> **Stored records**:
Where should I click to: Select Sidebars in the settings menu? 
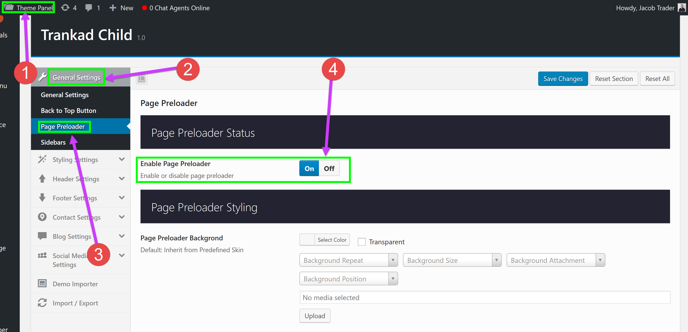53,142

==

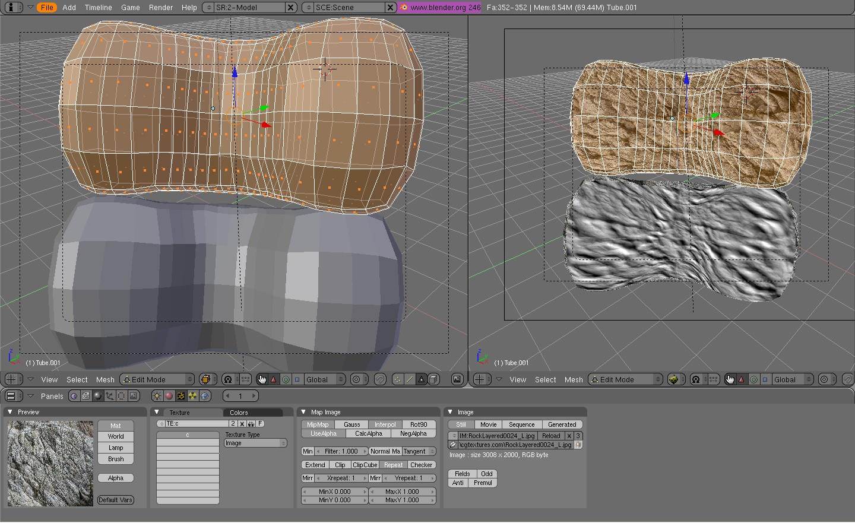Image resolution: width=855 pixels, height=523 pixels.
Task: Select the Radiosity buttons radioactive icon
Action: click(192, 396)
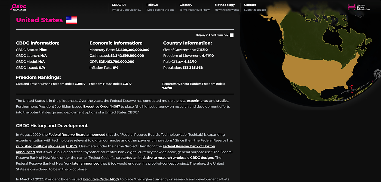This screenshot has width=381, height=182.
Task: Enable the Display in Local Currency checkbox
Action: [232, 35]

==

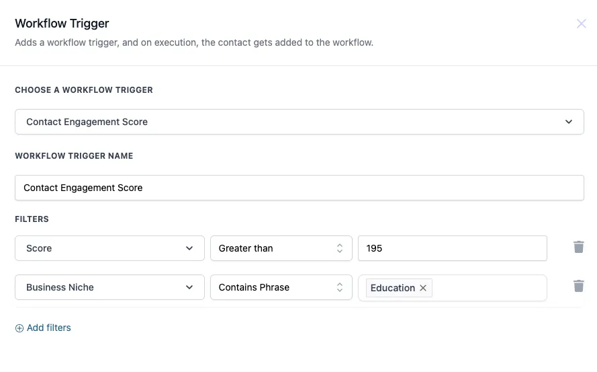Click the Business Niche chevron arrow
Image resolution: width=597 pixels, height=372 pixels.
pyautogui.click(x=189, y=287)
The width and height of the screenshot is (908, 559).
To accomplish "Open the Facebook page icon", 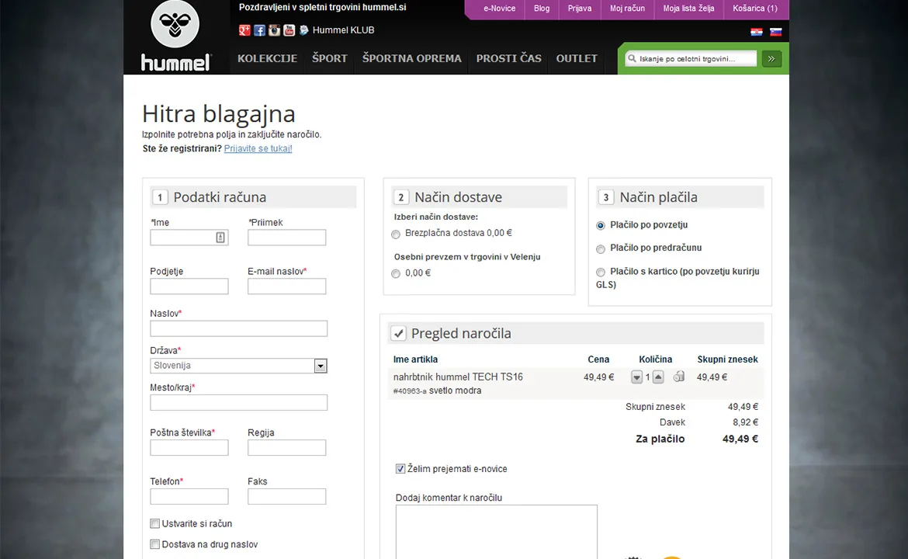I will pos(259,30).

> **Direction**: Copy every line between the one holding "Image resolution: width=855" and the one holding "Action: [232, 35]", with both of those lines included, and leave out the pictures.

> **Solution for this problem**:
Image resolution: width=855 pixels, height=523 pixels.
Task: Select the Radiosity buttons radioactive icon
Action: click(192, 396)
This screenshot has width=381, height=182.
Task: Enable the Display in Local Currency checkbox
Action: [232, 35]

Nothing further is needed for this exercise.